Solar Sail Experiments Could Test Einstein’s Space-time ‘Frame-dragging’ Theory
NEW YORK — Solar sails that use sunlight pressure instead of fuel to fly through space have long been touted by space exploration advocates, but the novel space travel method could also be tapped to settle an unproven theory by Albert Einstein.
A gossamer solar sail would be a prime platform for an experiment that would test the so-called frame-dragging hypothesis in Einstein’s General Theory of Relativity, said Roman Kezerashvili, a professor of physics at New York City College of Technology. He presented the experiment concept during the International Symposium on Solar Sailing held here July 21 at the college.
Frame dragging is an effect where massive spinning bodies distort the fabric of space and time like a whirlpool in water. It was hypothesized by Einstein, but has never been experimentally proved.
According to the theory, a spinning solar sail flying within 4.6 million miles of the sun should rotate differently than it would farther out depending on the frame-dragging effect’s strength, Kezerashvili said. So a motion sensor attached to a solar sail could test whether the frame-dragging effect exists at all, he added.
Kezerashvili’s experiment is just one of the many possible uses for solar sails presented by scientists and sail advocates during the three-day symposium.
Solar sails are reflective arrays that are typically thinner than plastic wrap but can have an area comparable to half the size of a football field. They harness the pressure generated by the sun’s light just as a cloth sail catches the wind, propelling a spacecraft as if it were a sailing ship.
Television personality Bill Nye the Science Guy, incoming president of the Planetary Society in Pasadena, Calif., said the different solar sail shapes represent a maturing of the technology, with new designs cropping up to suit each mission type.
“We won’t see solar sails converge on a single shape,” Nye said. “They will be like helicopters. Helicopters come in many different shapes, each for a different job.”
The Japan Aerospace Exploration Agency (JAXA) launched the IKAROS solar sail in May along with a Venus orbiter called Akatsuki. Since then, Ikaros has successfully deployed itself, snapped photos of its gleaming silver sail and felt the first acceleration from sunlight.

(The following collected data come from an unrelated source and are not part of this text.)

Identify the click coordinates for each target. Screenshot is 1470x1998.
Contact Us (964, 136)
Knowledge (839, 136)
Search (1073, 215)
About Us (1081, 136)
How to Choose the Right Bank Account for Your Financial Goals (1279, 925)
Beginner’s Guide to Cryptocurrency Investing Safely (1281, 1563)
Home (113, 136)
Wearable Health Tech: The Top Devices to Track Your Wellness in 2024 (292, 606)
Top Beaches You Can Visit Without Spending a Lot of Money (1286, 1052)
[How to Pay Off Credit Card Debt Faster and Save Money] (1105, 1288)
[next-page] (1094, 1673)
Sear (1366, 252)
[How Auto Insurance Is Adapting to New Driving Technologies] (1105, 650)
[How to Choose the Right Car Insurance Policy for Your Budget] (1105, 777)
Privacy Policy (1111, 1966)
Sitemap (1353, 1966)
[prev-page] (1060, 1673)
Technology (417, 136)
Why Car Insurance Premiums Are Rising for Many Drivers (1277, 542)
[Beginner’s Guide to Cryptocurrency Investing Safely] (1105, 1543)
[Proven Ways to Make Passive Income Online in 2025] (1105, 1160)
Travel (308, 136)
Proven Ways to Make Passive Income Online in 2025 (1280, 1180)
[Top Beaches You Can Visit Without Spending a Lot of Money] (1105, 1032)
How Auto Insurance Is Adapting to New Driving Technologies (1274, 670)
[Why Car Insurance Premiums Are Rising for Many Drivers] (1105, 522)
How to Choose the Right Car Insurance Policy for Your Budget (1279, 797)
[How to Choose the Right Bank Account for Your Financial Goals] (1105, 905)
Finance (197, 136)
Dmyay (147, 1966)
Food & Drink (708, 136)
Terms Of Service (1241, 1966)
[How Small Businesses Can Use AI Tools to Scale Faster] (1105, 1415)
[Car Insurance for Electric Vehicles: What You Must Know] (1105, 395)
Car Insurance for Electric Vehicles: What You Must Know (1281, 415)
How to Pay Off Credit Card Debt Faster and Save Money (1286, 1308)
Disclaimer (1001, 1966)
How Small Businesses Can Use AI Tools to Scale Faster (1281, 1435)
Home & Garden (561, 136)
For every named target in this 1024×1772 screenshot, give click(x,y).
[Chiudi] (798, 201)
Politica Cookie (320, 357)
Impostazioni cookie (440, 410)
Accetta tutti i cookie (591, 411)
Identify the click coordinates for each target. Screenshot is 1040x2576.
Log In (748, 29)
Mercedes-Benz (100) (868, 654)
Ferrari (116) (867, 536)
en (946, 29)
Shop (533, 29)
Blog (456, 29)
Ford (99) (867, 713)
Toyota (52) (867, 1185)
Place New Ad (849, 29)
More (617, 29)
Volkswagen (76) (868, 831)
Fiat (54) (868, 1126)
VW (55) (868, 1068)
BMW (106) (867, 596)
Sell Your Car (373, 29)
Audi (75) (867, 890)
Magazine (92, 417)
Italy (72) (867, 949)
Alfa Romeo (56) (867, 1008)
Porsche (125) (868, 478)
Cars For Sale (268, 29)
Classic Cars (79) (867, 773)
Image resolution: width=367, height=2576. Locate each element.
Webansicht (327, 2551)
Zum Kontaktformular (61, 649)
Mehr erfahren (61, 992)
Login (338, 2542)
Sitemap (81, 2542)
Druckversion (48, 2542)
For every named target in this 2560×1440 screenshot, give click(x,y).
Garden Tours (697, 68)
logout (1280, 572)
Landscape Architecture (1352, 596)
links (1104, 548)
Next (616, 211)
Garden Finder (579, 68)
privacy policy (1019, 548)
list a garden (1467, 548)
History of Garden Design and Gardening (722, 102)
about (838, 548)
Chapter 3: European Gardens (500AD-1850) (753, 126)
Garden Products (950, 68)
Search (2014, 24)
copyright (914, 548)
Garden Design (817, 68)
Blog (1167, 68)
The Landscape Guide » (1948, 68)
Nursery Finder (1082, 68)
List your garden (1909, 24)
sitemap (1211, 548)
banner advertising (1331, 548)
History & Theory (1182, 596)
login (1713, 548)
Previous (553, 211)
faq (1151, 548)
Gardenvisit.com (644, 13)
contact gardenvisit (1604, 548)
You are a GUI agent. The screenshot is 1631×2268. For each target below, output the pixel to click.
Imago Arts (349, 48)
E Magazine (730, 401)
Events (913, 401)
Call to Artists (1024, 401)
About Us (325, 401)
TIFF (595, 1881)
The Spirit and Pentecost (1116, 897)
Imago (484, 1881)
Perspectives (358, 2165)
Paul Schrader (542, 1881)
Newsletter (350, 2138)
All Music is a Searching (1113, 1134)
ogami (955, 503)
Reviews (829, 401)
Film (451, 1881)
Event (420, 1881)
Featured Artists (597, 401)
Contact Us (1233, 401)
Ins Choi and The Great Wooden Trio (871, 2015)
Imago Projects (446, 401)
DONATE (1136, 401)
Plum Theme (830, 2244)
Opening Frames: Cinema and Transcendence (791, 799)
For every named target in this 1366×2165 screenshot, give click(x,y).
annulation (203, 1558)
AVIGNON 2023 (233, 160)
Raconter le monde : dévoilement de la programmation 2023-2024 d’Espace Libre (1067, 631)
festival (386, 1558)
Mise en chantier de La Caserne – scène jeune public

Osamu Mori, IKAROS project leader at JAXA, said that later missions will combine solar sails with ion drives to deliver probes to Jupiter and the Trojan asteroids.
By hybridizing the solar sail propulsion with a more powerful engine like an ion drive, JAXA can enjoy the benefits of a solar sail, namely constant acceleration without any fuel, while still propelling a probe to a distant planet within a reasonable time frame, Mori said.
And other solar efforts are gaining speed.
The Planetary Society has made multiple attempts to launch a solar sail in the past and has a new project, called Lightsail-1, slated to launch in early 2011. NASA and the European Space Agency have plans for separate solar sail missions that could be launched through 2015, representatives from both space agencies said during the meeting.